**Provided text**
▬▬▬

Should I brush or comb my hair?

Apparently, I’ve been abusing my hair by taking a brush to it when it’s wet. Combs (preferably wide tooth ones) are for wet hair in order to avoid breakage, and brushes are for dry hair. Walk into any drug store or convenience shop, though, and you’ll notice that there are round brushes (good to use when styling with a blow dryer), paddle brushes (good for smoothing long hair) and brushes with boar head bristles. It was this last category of brushes that confused me.

The classic Mason Pearson brush, famous for its inclusion of top quality boar bristles, costs around $150. Definitely not cheap, and probably exorbitant to most. Celebrities including Victoria’s Secret model Marisa Miller are fans of the Mason Pearson, and loads of people on messages boards rave about the quality of the product (supposedly, the brush lasts a lifetime). But the real reason that a boar bristle brush may be worth the extra cash is because it actually helps to clean the scalp, thanks to the texture of the bristles. It also helps to distribute sebum, or the natural oils that occur in your scalp. Finally, the bristles are gentle, which prevents hair breakage and other damage.

Will trimming my hair make it grow faster, stronger and/or thicker?

People have been telling me that the answer to this one is a resounding “yes,” since I was a kid. Supposedly, snipping off the ends keeps hair healthy for some reason or another. Unfortunately, the truth seems to be that while hair may look better when split ends are chopped off, a trim has no affect on growth. But while trimming won’t help you lengthen your tresses, it is probably smart to keep the split ends at bay anyway if you’re looking to grow long hair, as any damage (including split ends) won’t help your hair grow. In general, hair grows approximately one half inch per month.

Why bother brushing my hair, other than for aesthetic reasons?

▬▬▬

**Record excerpts**

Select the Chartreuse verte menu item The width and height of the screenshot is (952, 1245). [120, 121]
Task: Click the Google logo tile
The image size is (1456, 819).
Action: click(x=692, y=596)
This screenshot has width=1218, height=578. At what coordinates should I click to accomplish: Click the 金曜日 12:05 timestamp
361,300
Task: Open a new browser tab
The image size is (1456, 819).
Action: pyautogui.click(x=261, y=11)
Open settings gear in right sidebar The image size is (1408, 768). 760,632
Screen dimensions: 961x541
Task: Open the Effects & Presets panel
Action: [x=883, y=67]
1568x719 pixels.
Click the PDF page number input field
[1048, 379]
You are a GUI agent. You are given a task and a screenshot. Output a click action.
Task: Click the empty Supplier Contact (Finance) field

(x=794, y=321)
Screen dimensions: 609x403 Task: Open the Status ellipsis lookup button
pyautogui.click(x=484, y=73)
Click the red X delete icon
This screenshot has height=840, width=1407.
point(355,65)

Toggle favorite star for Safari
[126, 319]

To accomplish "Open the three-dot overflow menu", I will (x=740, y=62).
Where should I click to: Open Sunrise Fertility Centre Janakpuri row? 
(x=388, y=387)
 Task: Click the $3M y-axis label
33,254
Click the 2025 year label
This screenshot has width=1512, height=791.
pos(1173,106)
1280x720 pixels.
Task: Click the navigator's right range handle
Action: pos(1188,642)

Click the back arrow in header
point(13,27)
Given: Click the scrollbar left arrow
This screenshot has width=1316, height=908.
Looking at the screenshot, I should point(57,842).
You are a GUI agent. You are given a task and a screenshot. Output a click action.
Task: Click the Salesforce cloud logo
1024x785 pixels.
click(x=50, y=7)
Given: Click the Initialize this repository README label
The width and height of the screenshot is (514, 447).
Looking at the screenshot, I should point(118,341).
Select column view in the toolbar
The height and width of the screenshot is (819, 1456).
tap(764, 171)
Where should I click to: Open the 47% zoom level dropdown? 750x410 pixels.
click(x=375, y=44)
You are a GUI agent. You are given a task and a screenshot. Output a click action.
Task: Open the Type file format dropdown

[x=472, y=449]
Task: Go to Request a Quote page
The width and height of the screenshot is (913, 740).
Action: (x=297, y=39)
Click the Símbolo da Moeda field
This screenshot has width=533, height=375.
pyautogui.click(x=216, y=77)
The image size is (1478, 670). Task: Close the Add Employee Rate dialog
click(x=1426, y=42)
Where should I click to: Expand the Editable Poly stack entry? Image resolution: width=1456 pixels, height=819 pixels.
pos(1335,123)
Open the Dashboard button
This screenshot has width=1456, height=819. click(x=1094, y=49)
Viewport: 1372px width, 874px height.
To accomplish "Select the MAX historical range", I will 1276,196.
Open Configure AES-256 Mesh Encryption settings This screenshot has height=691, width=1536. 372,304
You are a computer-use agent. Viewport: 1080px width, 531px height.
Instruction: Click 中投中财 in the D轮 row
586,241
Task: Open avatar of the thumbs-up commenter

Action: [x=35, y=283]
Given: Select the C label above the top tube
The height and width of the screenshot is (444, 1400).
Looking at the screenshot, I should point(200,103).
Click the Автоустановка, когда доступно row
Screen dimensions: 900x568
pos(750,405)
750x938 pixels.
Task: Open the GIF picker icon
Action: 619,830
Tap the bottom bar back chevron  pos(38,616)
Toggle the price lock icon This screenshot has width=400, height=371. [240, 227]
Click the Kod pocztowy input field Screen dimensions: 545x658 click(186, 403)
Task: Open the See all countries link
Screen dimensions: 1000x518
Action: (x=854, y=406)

▬▬▬

**Problems to solve**
• 1. Answer these from the hair care text, one line each:
(a) What kind of comb is preferred for wet hair?
(b) About how much does the Mason Pearson brush cost?
(c) In general, how much does hair grow per month?
• 2. From the hair care text, extract the stretch from "The classic Mason" through "stronger and/or thicker?", word for word.
• 3. Sum up the hair care text in three sentences.

**Results by task**
• 1.
(a) A wide tooth comb.
(b) Around $150.
(c) Approximately one half inch.

• 2.
The classic Mason Pearson brush, famous for its inclusion of top quality boar bristles, costs around $150. Definitely not cheap, and probably exorbitant to most. Celebrities including Victoria’s Secret model Marisa Miller are fans of the Mason Pearson, and loads of people on messages boards rave about the quality of the product (supposedly, the brush lasts a lifetime). But the real reason that a boar bristle brush may be worth the extra cash is because it actually helps to clean the scalp, thanks to the texture of the bristles. It also helps to distribute sebum, or the natural oils that occur in your scalp. Finally, the bristles are gentle, which prevents hair breakage and other damage.

Will trimming my hair make it grow faster, stronger and/or thicker?

• 3. Combs, preferably wide tooth ones, are meant for wet hair to avoid breakage, while brushes are for dry hair. A boar bristle brush such as the Mason Pearson costs around $150, but it helps clean the scalp, spreads the scalp's natural oils, and is gentle enough to prevent breakage. Trimming has no effect on hair growth, though keeping split ends at bay is probably smart for anyone trying to grow long hair.